Replication stress-associated DNA damage in wild-type HSCs after IR and restoration of thymic lymphoma development in puma^−/− mice by concomitant loss of p53. (A) Quantification of DNA damage foci in LSK cells and LT-HSCs derived from mice of the indicated genotypes.
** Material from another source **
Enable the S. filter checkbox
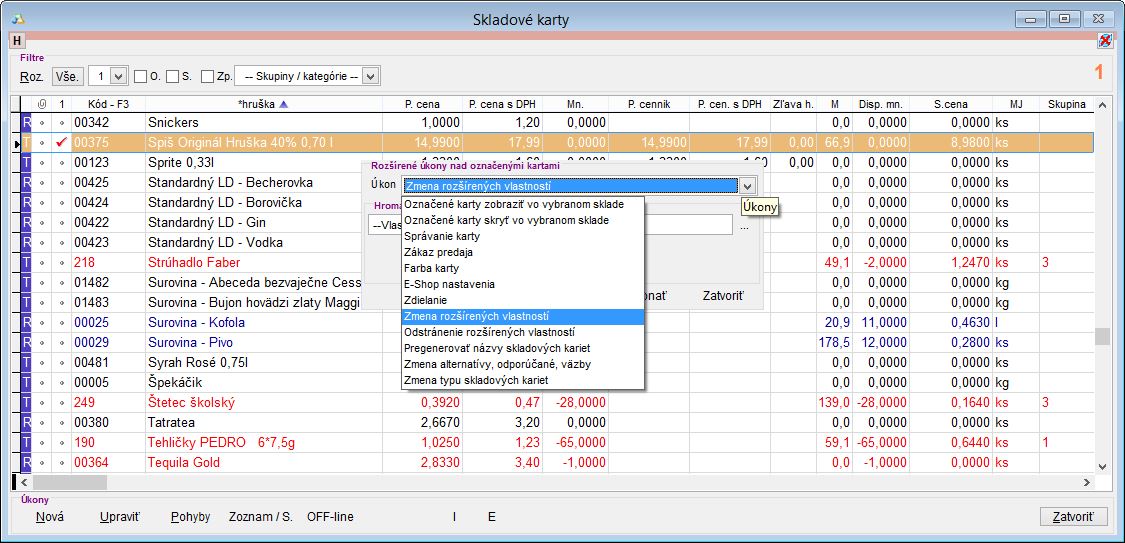Image resolution: width=1125 pixels, height=543 pixels. (173, 76)
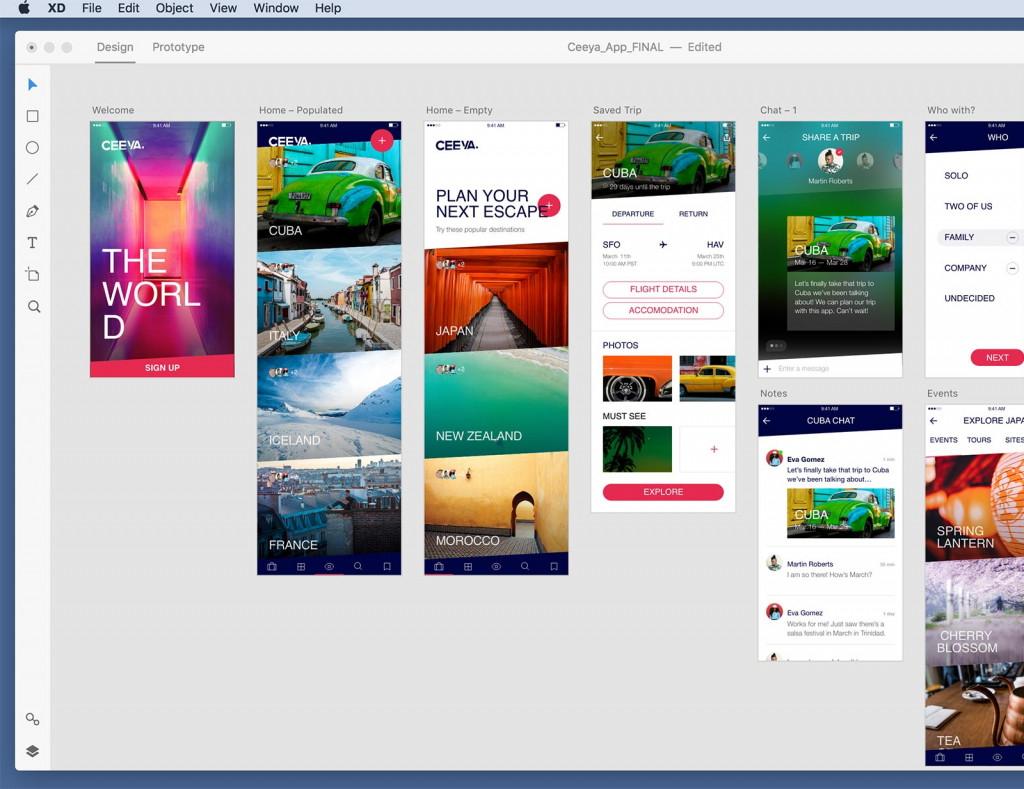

Six weeks after the fourth cycle of IR, stem cells were sorted from the bone marrow onto poly-L-lysine-coated coverslips and stained for γH2AX. (B) Quantification of the percentage of LT-HSCs containing a given number of γH2AX foci. (Insert) Immunofluorescence detection of γH2AX foci in LT-HSCs and LSK cells derived from wild-type, puma^−/−, and p53^−/− mice 6 wk after the last dose of irradiation. (Green) γH2AX; (blue) DAPI. Images were acquired with a Leica confocal scanning microscope, and the numbers of foci per cell were quantified by using the CellProfiler software, measuring an average of 100 cells per sample from four to six mice per genotype. (*) IR wild type versus puma^−/− or p53^−/− (P < 0.001). LT-HSCs from untreated p53^−/− mice show reduced foci number (P < 0.05). (B) Assessment of foci number per cell, in relation to the total number of cells analyzed. Cohorts of p53^+/− and p53^−/− mice proficient or deficient for puma were monitored for spontaneous tumorigenesis and tumor formation triggered by fractionated IR. (C,D) Kaplan-Meier analysis of tumor-free survival of untreated p53^+/− (n = 15), p53^−/− (n = 15), p53^+/−puma^−/− (n = 16), and p53^−/−puma^−/− (n = 15) mice (C), or thymic lymphoma-free survival of irradiated p53^+/− (n = 10), p53^−/− (n = 9), p53^+/−puma^−/− (n = 9), and p53^−/−puma^−/− (n = 5) mice (D). Mean survival in days ± SE: 176 ± 8 for p53^+/− versus 307 ± 37 for p53^+/−puma^−/−; P < 0.0001.